As mudanças impostas pela pandemia de Covid-19 afetaram, em absoluto,
todos os setores da sociedade, evidenciando o despreparo de muitos
deles diante da crise sanitária. A Educação, então, foi uma das mais
impactadas, com uma guinada de 180 graus na rotina de professores e
estudantes. Entre os profissionais do Ceará, 91% não tinham experiência
alguma com ensino remoto antes da pandemia - e outros 62% afirmam que
não estão recebendo formação ou suporte das instituições para o trabalho
online.
Os dados são da pesquisa "Trabalho Docente em Tempos de Pandemia",
realizada em diversos estados do País pelo Grupo de Estudos Sobre
Política Educacional e Trabalho Docente (Gestrado/UFMG), em parceria com
a Confederação Nacional dos Trabalhadores em Educação (CNTE). Quase 16
mil professores responderam ao questionário online, entre 8 e 30 de
junho, 2.235 deles cearenses, sendo esta maior amostra entre todos os
estados.
O estudo buscou informações sobre condições de trabalho, relação com
estudantes, formação profissional e impactos na saúde mental dos
docentes no cenário atual. A maioria (84%) das respondentes foi de
mulheres; e 89% atuam em escolas municipais, 5% em estaduais, outros 5%
em ambas, e 1% em federais. Além disso, 41% dos professores lecionam nos
anos finais do ensino fundamental, 29% na educação infantil e outros
22% nos anos iniciais do EF.
O resultado principal foi o retrato, em números, dos impactos de uma
adaptação forçosa e repentina ao ensino online, sem formação prévia dos
professores, como avalia Adriana Borges, professora e pesquisadora do
Gestrado.
"Nesse momento, é como se eles tivessem que trocar o pneu com o carro em movimento. A tecnologia sempre foi subutilizada nos sistemas educacionais. E a questão não é só utilizar os equipamentos, mas como estabelecer um processo educacional com um aluno que não está presente. Os professores não foram ensinados", pondera.
Além das formações inicial e continuada deficientes no que tange à
utilização da tecnologia para o ensino, os professores não têm tido
suporte no momento atual: para 61,9% deles, o processo de dar aulas
online no Ceará é tocado por conta própria.
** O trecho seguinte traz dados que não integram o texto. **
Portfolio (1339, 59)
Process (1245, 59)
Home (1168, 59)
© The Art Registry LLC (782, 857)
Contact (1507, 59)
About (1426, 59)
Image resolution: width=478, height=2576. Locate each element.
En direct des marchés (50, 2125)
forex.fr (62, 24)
Outros 16,4% dizem ter
acesso a tutoriais online sobre como utilizar as ferramentas virtuais;
9,5% têm formação oferecida pela Secretaria da Educação; 7,2% são
assistidos por outra instituição; e 4,9% pela própria escola.
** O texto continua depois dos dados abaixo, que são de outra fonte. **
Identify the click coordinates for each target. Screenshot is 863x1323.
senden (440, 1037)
"Uma coisa é os professores não terem tido essa formação
anteriormente. Mas pensar que no momento atual eles estão sendo
convocados para realizar essas mudanças e não estão recebendo suporte é
bem complicado. Nesse momento de crise, é necessário que as secretarias
deem suporte", frisa a pesquisadora, apontando ainda que esse
"despreparo" aumenta a sobrecarga. De acordo com a pesquisa, mais de
três a cada quatro professores afirmam que o tempo de planejamento das
aulas remotas aumentou.
Em nota, a Secretaria da Educação do Ceará (Seduc) garante que "tem
apoiado alunos e educadores para o uso de aparatos tecnológicos a fim de
facilitar a conexão e a operacionalização dos recursos digitais neste
período de ensino domiciliar". Segundo a Pasta, um "Guia de Apoio aos
Estudos Domiciliares" foi criado "com o objetivo de compartilhar
estratégias pedagógicas para estabelecer rotinas de estudos e de
aprendizagem".
Ainda conforme a Secretaria, têm sido ofertadas "oficinas voltadas
aos professores sobre planejamento de aulas virtuais, para dar suporte a
educadores e escolas no processo de migração emergencial para ensino
remoto".
A Secretaria Municipal de Educação (SME) de Fortaleza também foi procurada, mas não respondeu até o fechamento desta reportagem.